## Problem details
The answer must consist solely of the lines from the one containing "contact us via" through the last line of the records below, repeated exactly, with all pictures omitted.

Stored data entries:
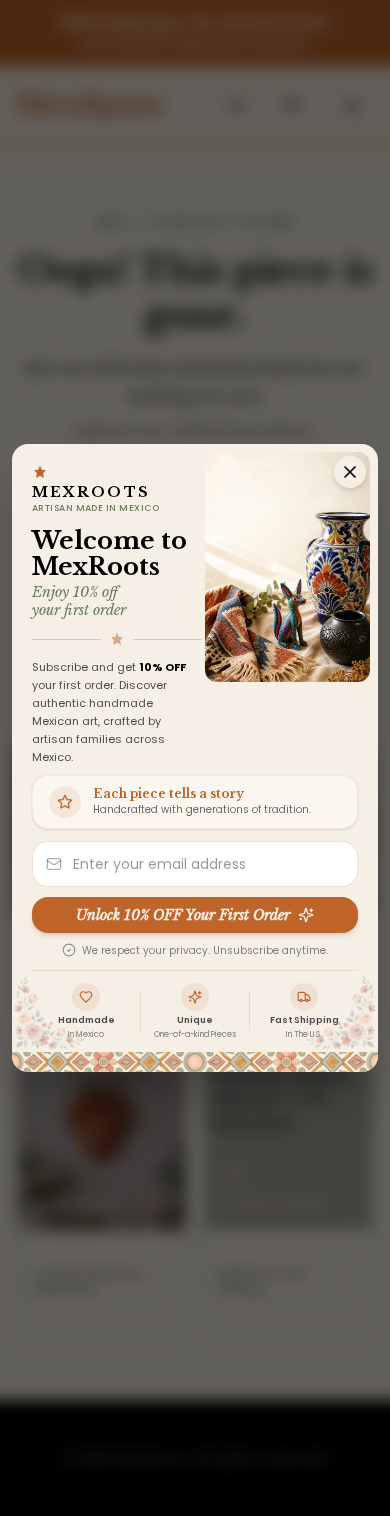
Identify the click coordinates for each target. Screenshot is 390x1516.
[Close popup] (350, 472)
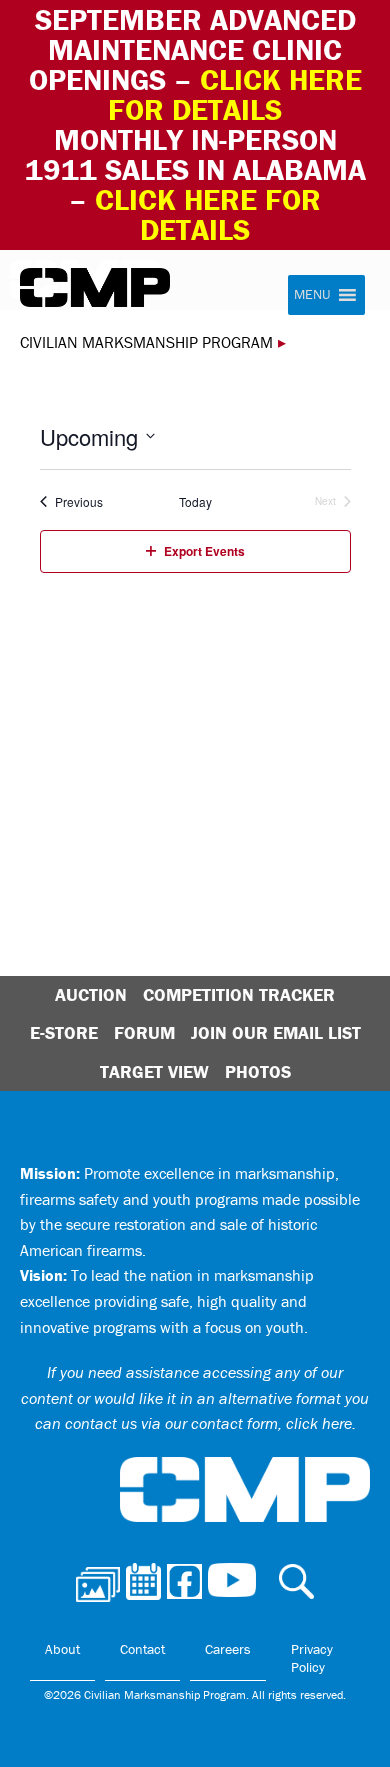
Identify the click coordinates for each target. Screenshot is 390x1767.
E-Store (64, 1032)
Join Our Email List (276, 1032)
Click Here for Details (208, 214)
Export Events (204, 551)
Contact (142, 1649)
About (62, 1649)
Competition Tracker (239, 994)
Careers (228, 1649)
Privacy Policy (312, 1658)
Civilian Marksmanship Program (95, 288)
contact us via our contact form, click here (208, 1423)
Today (195, 502)
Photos (258, 1071)
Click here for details (235, 94)
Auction (91, 994)
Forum (144, 1032)
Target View (154, 1071)
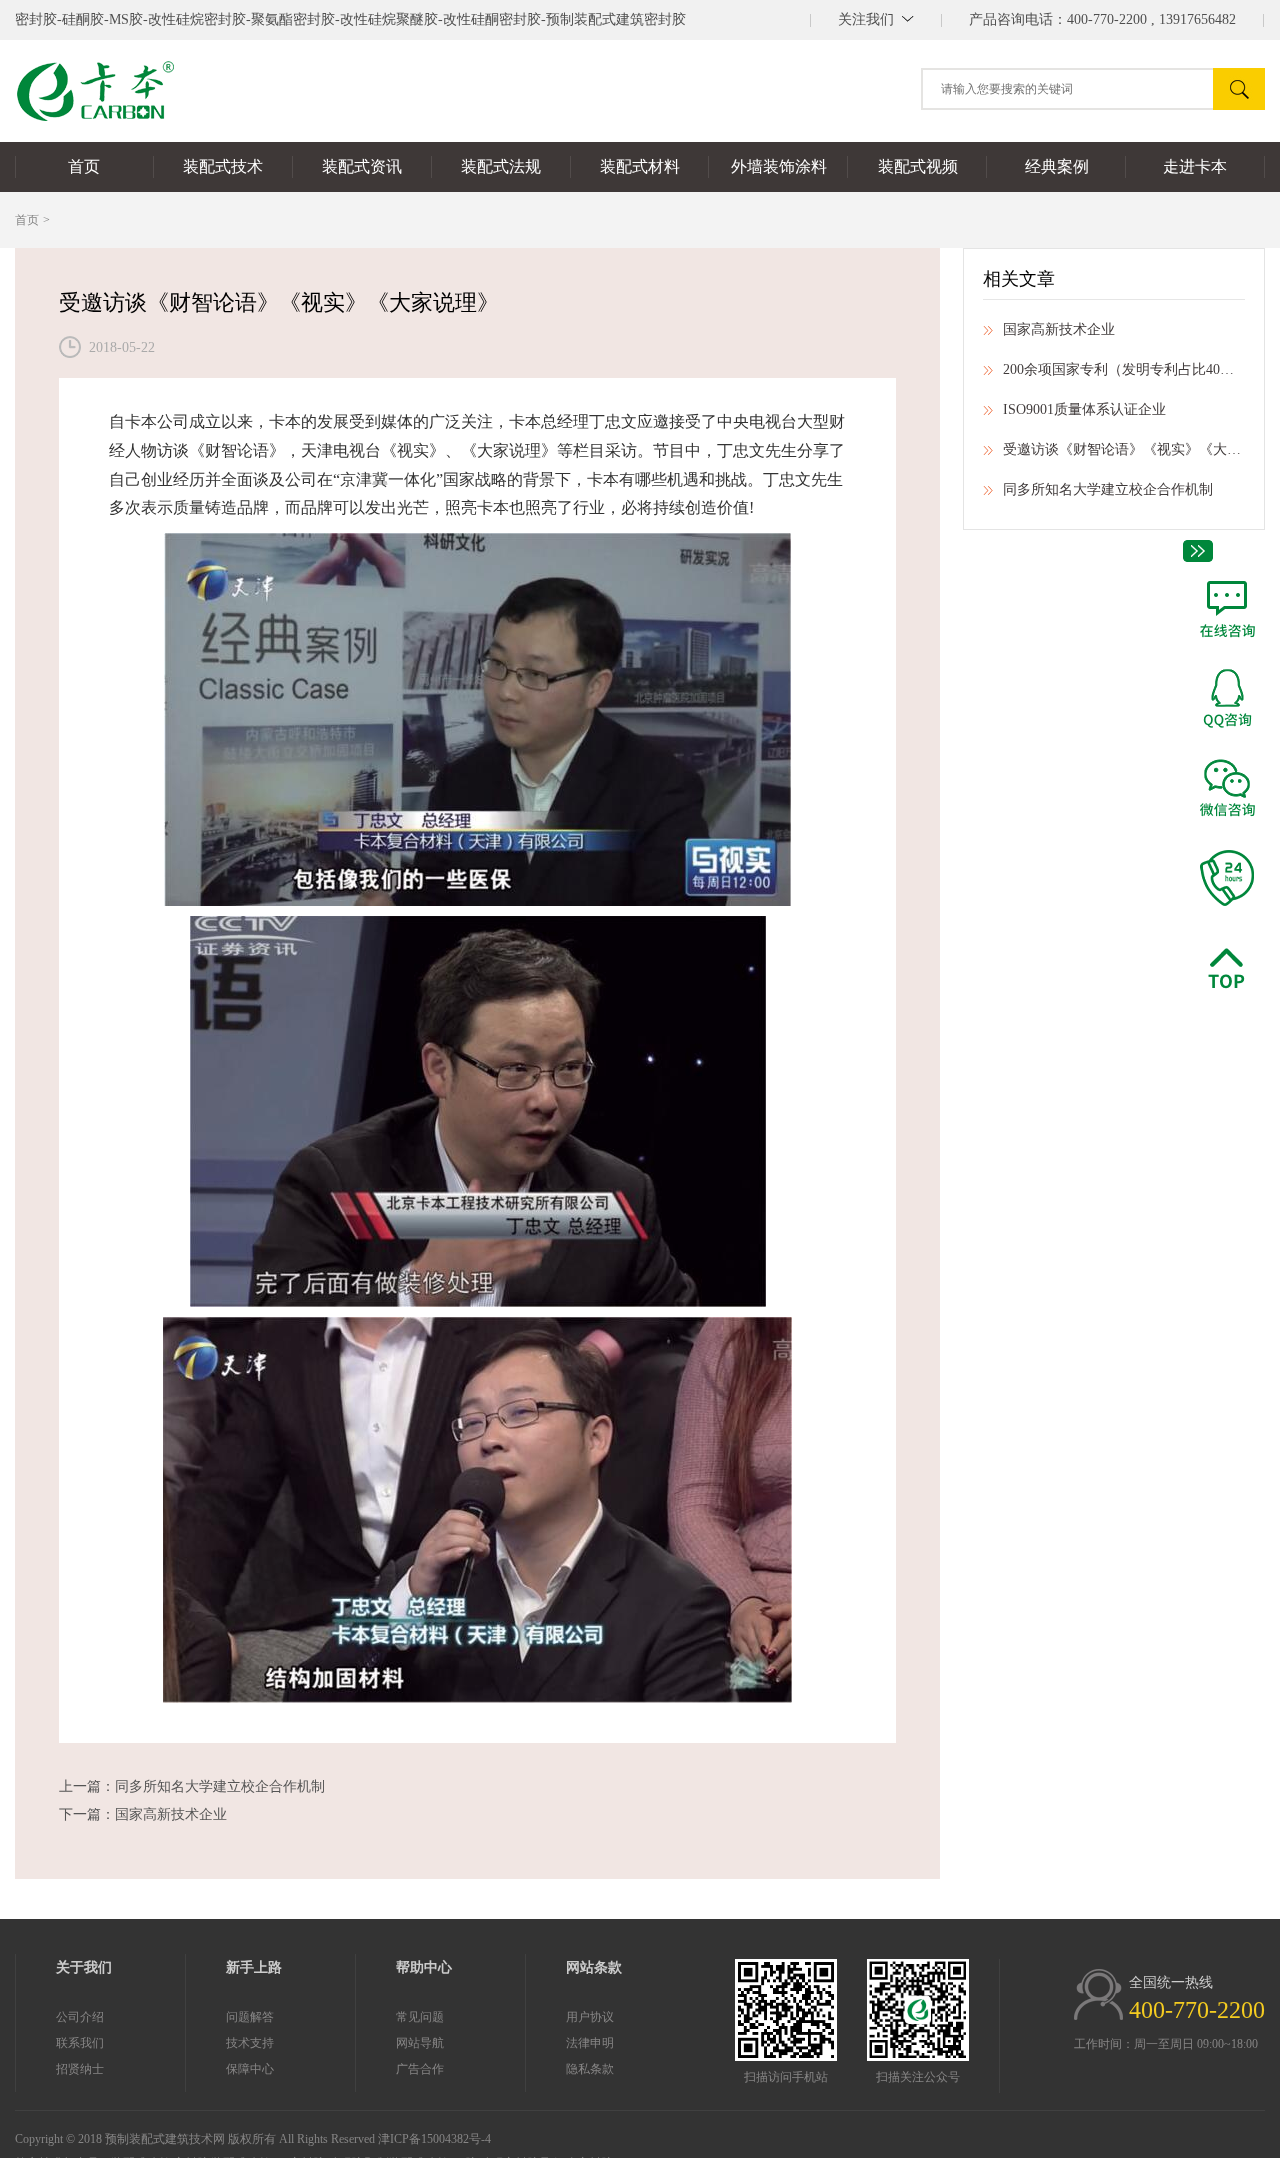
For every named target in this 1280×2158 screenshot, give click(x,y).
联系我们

## Answer space
contact us via our contact form, click here (208, 1423)
Today (195, 502)
Photos (258, 1071)
Click here for details (235, 94)
Auction (91, 994)
Forum (144, 1032)
Target View (154, 1071)
For every named target in this 1280×2158 screenshot, give click(x,y).
联系我们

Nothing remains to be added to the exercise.